Friday, January 09, 2009
"Gran Torino": Clint Eastwood makes a stand in Michigan
Once again, Clint Eastwood gives us a studied, intense film with “character” issues, this one a bit of a modern “Michigan western” leading to a “High Noon” style confrontation at the end that he may not survive, and may not want to. The film is "Gran Torino", from Warner Brothers and Village Roadshow. This time the character is Walt Kowalski, just widowed at the start of the film. He keeps his Detroit homestead, a 30s frame house with the internal “chimney” construction that spreads fires, perhaps. He has a huge toolshed (rather like my own father’s workshop, much truly worthy of becoming a museum). And he’s the only white left in a Hmong neighborhood, with which he does not seem to have good relations.

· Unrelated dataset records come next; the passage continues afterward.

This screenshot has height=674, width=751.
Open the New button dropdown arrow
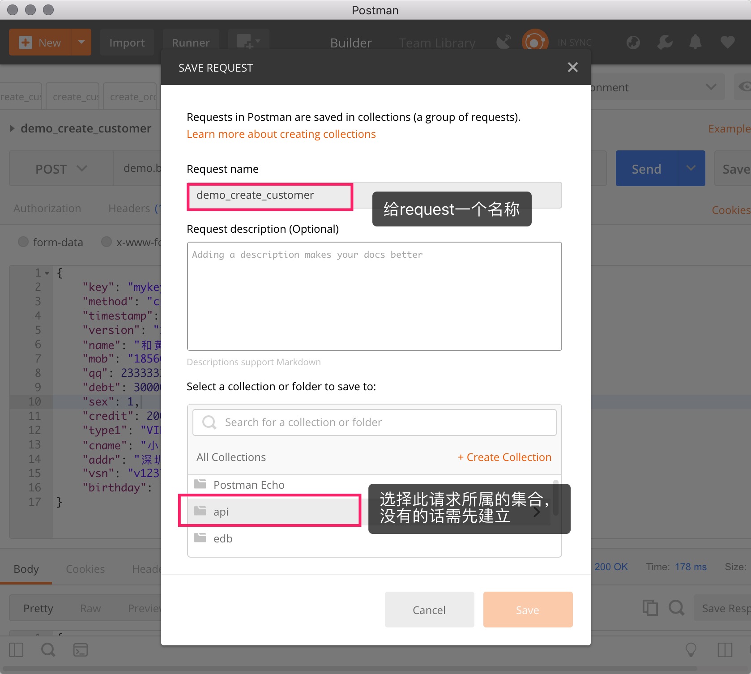[81, 43]
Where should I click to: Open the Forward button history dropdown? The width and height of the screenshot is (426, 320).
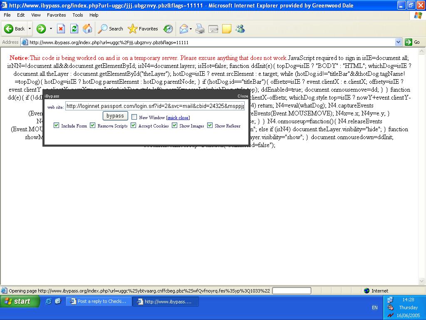pyautogui.click(x=51, y=29)
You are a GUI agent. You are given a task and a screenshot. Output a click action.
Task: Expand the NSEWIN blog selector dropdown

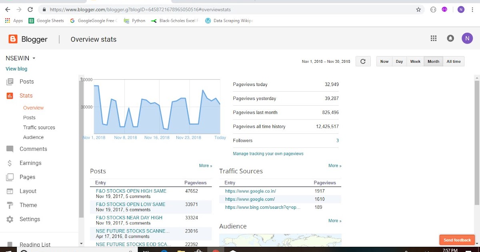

The Hmong are southeast Asian ethic groups who fought with the United States during the Vietnam war. I recall, when living in Minnesota, that they were a significant voting block, particularly in St. Paul. Kowalski asks why they came to the “Midwest” where there are “six months of snow a year.” Generally, there’s less than that. The film depicts the group as prone to gangs, which I don’t recall hearing in the media all when living in Minneapolis. Teenage Thao Vang Lor (Bee Vang) tries to steal Kowalki’s 1972 Gran Torino as part of a “gang initiation”, and when he gets caught, Kowalski, after some reluctance, attempts to serve as a role model for Thao, who speaks good English and sounds like a good kid. Kowalski teaches him how to be assertive, even with bad words, in a macho-valued community, and yet make good things happen. For example, he helps Kowalksi get a construction job. The film, with some exaggeration, seems to make a point of showing how senior men ought to become "social" role models for disadvantaged teens or boys. The movie also shows the socialization of some lower income communities (not at all restricted to the Hmong and perhaps this is not even generally true of the Hmong) that requires boys to show their loyalty to the group as a moral imperative.
Christopher Carley plays the intrusive 27-year-old Father Janovich, as the “virgin” priest who keeps tracking down Kowalski and barging in, out of the desires of his deceased wife. The film does make something of the power of the will. The film also examines the way various groups are socialized, and how people in groups build their own moral values based on part on expected group loyalties--along with the inevitable social clashes that will result.
But Kowalski’s own health is failing – his smoking is a clue – and that may actually motivate the film’s end. The story is by Nick Schenk and Dave Johansson.
The film started very limited release Dec. 19 and opened in wide release today. It had a fair crowd at a Regal in Arlington VA at a 2 PM Friday matinee.